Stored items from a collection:
########################################
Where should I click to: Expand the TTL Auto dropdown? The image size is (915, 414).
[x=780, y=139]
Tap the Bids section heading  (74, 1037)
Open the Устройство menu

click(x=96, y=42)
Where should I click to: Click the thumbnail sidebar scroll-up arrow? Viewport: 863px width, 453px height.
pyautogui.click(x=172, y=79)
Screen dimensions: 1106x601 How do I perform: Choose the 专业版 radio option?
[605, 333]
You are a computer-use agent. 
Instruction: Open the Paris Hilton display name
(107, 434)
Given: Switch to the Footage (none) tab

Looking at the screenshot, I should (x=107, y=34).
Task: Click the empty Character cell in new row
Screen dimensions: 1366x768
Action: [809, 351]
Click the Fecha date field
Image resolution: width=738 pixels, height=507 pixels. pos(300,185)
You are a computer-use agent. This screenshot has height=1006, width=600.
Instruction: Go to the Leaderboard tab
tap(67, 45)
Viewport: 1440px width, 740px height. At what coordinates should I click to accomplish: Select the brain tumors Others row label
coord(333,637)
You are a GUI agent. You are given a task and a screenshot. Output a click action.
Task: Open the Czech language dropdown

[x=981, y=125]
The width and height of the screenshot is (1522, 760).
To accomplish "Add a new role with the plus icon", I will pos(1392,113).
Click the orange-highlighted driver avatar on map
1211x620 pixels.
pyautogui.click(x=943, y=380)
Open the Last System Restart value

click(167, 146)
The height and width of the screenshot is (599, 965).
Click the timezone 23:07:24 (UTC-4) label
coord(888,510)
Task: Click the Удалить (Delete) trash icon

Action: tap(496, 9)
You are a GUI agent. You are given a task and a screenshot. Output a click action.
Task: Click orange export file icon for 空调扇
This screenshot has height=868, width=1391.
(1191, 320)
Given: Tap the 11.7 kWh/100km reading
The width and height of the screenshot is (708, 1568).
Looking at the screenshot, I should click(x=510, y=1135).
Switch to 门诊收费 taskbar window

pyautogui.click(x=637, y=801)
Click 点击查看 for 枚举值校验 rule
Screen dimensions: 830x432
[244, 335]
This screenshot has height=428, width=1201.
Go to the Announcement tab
########################################
§ EXERCISE DESCRIPTION:
Every entry above must appear again in the reply, exactly as it stands.

§ SOLUTION FOR THIS TASK:
Where should I click to: Expand the TTL Auto dropdown? The image size is (915, 414).
[x=780, y=139]
Tap the Bids section heading  (74, 1037)
Open the Устройство menu

click(x=96, y=42)
Where should I click to: Click the thumbnail sidebar scroll-up arrow? Viewport: 863px width, 453px height.
pyautogui.click(x=172, y=79)
Screen dimensions: 1106x601 How do I perform: Choose the 专业版 radio option?
[605, 333]
You are a computer-use agent. 
Instruction: Open the Paris Hilton display name
(107, 434)
Given: Switch to the Footage (none) tab

Looking at the screenshot, I should (x=107, y=34).
Task: Click the empty Character cell in new row
Screen dimensions: 1366x768
Action: [809, 351]
Click the Fecha date field
Image resolution: width=738 pixels, height=507 pixels. pos(300,185)
You are a computer-use agent. This screenshot has height=1006, width=600.
Instruction: Go to the Leaderboard tab
tap(67, 45)
Viewport: 1440px width, 740px height. At what coordinates should I click to accomplish: Select the brain tumors Others row label
coord(333,637)
You are a GUI agent. You are given a task and a screenshot. Output a click action.
Task: Open the Czech language dropdown

[x=981, y=125]
The width and height of the screenshot is (1522, 760).
To accomplish "Add a new role with the plus icon", I will pos(1392,113).
Click the orange-highlighted driver avatar on map
1211x620 pixels.
pyautogui.click(x=943, y=380)
Open the Last System Restart value

click(167, 146)
The height and width of the screenshot is (599, 965).
Click the timezone 23:07:24 (UTC-4) label
coord(888,510)
Task: Click the Удалить (Delete) trash icon

Action: tap(496, 9)
You are a GUI agent. You are given a task and a screenshot. Output a click action.
Task: Click orange export file icon for 空调扇
This screenshot has height=868, width=1391.
(1191, 320)
Given: Tap the 11.7 kWh/100km reading
The width and height of the screenshot is (708, 1568).
Looking at the screenshot, I should click(x=510, y=1135).
Switch to 门诊收费 taskbar window

pyautogui.click(x=637, y=801)
Click 点击查看 for 枚举值校验 rule
Screen dimensions: 830x432
[244, 335]
This screenshot has height=428, width=1201.
Go to the Announcement tab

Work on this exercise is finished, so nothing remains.